> _Task instructions_
Quote the records below word for word, please, from the very first line through the one that contains "The width and height of the screenshot is (1280, 686).", and nothing beyond it.

====== Material provided ======

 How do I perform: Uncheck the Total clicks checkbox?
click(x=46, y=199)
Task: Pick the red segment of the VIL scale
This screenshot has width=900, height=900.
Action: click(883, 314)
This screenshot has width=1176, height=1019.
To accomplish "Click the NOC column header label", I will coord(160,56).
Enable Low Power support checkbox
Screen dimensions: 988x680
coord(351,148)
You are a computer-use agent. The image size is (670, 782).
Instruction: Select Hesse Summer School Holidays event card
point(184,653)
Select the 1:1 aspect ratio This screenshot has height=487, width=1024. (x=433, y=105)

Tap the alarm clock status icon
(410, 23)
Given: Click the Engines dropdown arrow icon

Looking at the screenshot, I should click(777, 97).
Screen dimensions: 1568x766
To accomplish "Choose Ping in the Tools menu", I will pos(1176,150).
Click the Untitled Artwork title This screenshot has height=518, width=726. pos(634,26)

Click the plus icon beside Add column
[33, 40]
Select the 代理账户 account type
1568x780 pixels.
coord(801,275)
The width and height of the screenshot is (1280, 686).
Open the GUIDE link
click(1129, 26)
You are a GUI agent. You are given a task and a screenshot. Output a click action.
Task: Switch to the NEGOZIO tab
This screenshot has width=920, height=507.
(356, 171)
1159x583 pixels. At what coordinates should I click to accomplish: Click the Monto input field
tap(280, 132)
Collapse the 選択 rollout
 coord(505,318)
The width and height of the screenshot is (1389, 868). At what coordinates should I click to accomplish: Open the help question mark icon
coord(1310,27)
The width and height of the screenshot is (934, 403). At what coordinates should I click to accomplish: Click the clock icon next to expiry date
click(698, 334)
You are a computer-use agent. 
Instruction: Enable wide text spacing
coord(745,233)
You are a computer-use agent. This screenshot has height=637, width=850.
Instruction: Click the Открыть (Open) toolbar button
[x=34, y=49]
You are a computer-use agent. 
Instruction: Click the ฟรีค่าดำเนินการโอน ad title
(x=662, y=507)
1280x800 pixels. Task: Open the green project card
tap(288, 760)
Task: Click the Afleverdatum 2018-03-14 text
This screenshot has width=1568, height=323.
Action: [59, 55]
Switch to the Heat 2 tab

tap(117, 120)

======

> _Answer to this problem_
 How do I perform: Uncheck the Total clicks checkbox?
click(x=46, y=199)
Task: Pick the red segment of the VIL scale
This screenshot has width=900, height=900.
Action: click(883, 314)
This screenshot has width=1176, height=1019.
To accomplish "Click the NOC column header label", I will coord(160,56).
Enable Low Power support checkbox
Screen dimensions: 988x680
coord(351,148)
You are a computer-use agent. The image size is (670, 782).
Instruction: Select Hesse Summer School Holidays event card
point(184,653)
Select the 1:1 aspect ratio This screenshot has height=487, width=1024. (x=433, y=105)

Tap the alarm clock status icon
(410, 23)
Given: Click the Engines dropdown arrow icon

Looking at the screenshot, I should click(777, 97).
Screen dimensions: 1568x766
To accomplish "Choose Ping in the Tools menu", I will pos(1176,150).
Click the Untitled Artwork title This screenshot has height=518, width=726. pos(634,26)

Click the plus icon beside Add column
[33, 40]
Select the 代理账户 account type
1568x780 pixels.
coord(801,275)
The width and height of the screenshot is (1280, 686).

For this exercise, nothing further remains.